Please rewrite the records from the line with "Click the error code 0x80004005 text" to the line with "click(x=40, y=178)", changing "GUI agent" to "computer-use agent" and leaving everything else as it is.

▸ Records to process:
######

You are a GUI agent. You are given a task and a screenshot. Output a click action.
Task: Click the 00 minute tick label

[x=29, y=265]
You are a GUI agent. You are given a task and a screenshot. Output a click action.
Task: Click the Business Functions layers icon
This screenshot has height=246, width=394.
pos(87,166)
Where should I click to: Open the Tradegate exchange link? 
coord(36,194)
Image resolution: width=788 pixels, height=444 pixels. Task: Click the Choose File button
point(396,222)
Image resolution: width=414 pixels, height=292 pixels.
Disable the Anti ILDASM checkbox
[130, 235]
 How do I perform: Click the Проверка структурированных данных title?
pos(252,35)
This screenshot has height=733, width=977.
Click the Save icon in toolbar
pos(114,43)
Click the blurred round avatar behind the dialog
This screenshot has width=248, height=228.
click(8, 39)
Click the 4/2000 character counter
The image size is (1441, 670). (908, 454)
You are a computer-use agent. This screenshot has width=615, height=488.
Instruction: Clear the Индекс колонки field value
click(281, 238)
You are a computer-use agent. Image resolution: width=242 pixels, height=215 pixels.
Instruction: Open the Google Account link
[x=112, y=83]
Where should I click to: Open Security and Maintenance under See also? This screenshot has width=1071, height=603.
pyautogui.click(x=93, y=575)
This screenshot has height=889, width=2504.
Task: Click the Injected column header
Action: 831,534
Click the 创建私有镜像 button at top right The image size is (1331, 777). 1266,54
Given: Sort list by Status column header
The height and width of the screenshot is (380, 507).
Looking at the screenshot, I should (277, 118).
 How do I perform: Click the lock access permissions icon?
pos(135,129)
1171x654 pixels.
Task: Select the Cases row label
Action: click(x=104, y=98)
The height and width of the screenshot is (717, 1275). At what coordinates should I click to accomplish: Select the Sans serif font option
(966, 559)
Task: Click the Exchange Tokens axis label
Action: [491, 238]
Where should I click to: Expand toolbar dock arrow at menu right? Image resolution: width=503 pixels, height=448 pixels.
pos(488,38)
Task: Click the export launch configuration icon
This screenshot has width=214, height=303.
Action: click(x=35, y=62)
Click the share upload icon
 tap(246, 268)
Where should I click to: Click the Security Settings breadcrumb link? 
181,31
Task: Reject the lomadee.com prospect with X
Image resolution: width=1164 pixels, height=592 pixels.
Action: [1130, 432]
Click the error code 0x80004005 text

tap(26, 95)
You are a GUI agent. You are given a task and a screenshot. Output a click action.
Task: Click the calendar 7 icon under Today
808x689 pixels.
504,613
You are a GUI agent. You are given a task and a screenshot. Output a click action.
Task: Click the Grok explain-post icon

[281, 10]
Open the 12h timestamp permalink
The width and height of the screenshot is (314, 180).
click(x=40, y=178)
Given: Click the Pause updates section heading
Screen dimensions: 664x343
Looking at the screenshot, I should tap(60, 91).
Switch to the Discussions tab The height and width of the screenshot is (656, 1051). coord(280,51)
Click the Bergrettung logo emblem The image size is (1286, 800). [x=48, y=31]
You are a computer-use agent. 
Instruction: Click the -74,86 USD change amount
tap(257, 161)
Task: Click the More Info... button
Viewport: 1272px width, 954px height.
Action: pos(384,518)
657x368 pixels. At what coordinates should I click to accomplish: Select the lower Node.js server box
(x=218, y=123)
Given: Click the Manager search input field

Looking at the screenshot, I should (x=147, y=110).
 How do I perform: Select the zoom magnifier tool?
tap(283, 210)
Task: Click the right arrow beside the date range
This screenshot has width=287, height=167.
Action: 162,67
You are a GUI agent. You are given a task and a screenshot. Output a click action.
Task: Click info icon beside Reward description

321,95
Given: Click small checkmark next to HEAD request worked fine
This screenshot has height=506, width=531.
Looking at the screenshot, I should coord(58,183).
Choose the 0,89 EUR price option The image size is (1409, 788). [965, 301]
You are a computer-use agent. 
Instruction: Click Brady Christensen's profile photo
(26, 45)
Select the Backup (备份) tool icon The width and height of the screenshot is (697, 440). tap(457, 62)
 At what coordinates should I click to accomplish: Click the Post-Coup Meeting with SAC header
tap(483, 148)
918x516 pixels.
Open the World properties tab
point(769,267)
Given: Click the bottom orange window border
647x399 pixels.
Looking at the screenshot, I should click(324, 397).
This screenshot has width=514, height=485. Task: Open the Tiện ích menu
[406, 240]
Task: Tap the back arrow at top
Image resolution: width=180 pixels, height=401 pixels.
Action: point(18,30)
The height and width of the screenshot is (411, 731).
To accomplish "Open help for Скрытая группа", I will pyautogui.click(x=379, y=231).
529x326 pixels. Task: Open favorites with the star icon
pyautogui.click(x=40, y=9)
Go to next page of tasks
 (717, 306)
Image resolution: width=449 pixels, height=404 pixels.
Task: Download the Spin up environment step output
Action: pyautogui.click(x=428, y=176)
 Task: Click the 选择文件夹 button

######

▸ Written solution:
Click the error code 0x80004005 text

tap(26, 95)
You are a computer-use agent. You are given a task and a screenshot. Output a click action.
Task: Click the calendar 7 icon under Today
808x689 pixels.
504,613
You are a computer-use agent. You are given a task and a screenshot. Output a click action.
Task: Click the Grok explain-post icon

[281, 10]
Open the 12h timestamp permalink
The width and height of the screenshot is (314, 180).
click(x=40, y=178)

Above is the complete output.